Vietnam's health inspectors visit local markets and breeding farms on a daily basis. They work well into the night checking shipments of livestock. The country is taking the threat of avian flu very seriously. But many poor farmers still try to cover up outbreaks in their flocks so government inspectors won't kill their healthy birds. This is the grave of 10-year-old Bo Thi Huang. She died of bird flu within days of helping her family bury some infected chickens. Her grandfather says they knew the danger and now they are paying the price.

So far, most of people who have contracted avian flu have had close contact with infected birds. But Dr. Somchai Peerapakorn from the World Health Organization says evidence exists that the virus is already mutating, that direct human-to-human transmission is a matter of time.

"Based on history, based on scientific evidence, it will be serious, and deadly. Deadly," says Dr. Somchai Peerapakorn.

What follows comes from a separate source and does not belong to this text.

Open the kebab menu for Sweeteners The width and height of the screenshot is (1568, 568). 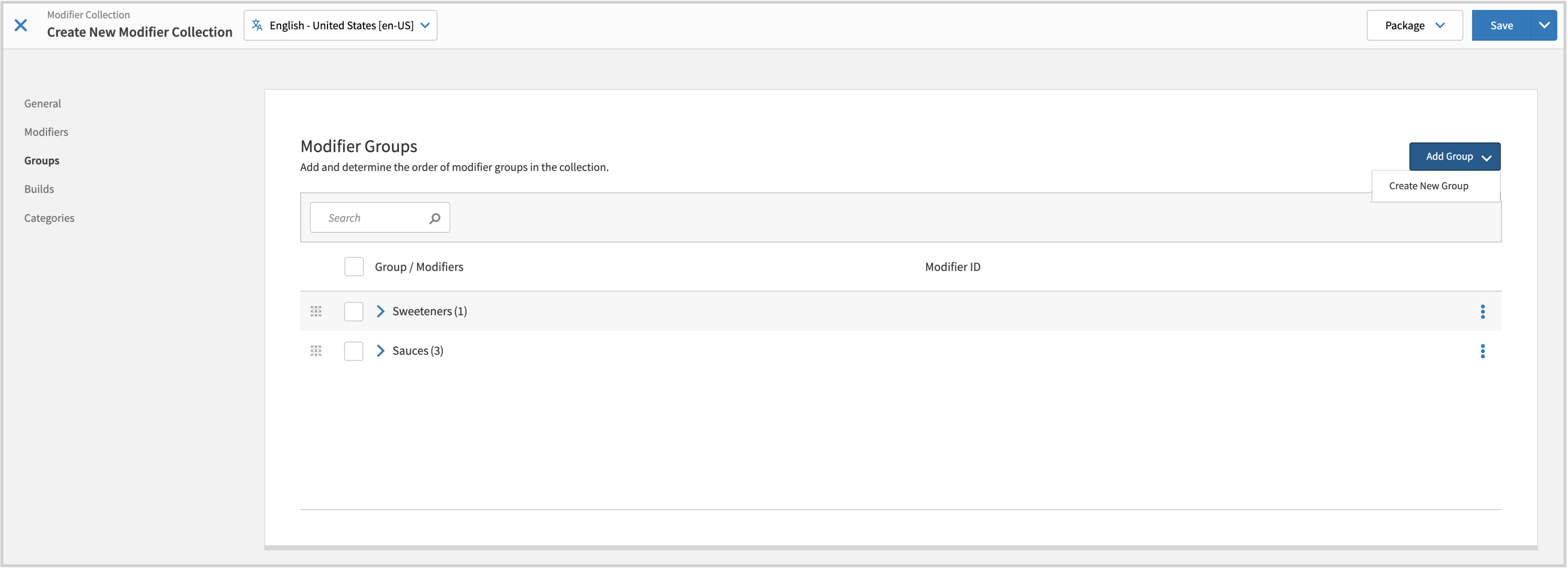click(1483, 311)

More than half of those who have contracted the virus have died. Dr. Jeremy Farrar, from the Hospital for Tropical diseases in London, says in these x-rays from a Vietnamese Hospital, the black area is normal lung tissue. The white areas on this x-ray shows lung tissue that has been destroyed by the virus.

"If this virus retained its ability to destroy tissue like this and then developed the ability to go from me to you, then we really are in a nightmare scenario," says Dr. Farrar.

That is why Vietnamese health inspectors are working day and night. They know the only way to prevent a human epidemic is to defeat the epidemic in birds. And that victory is far from certain.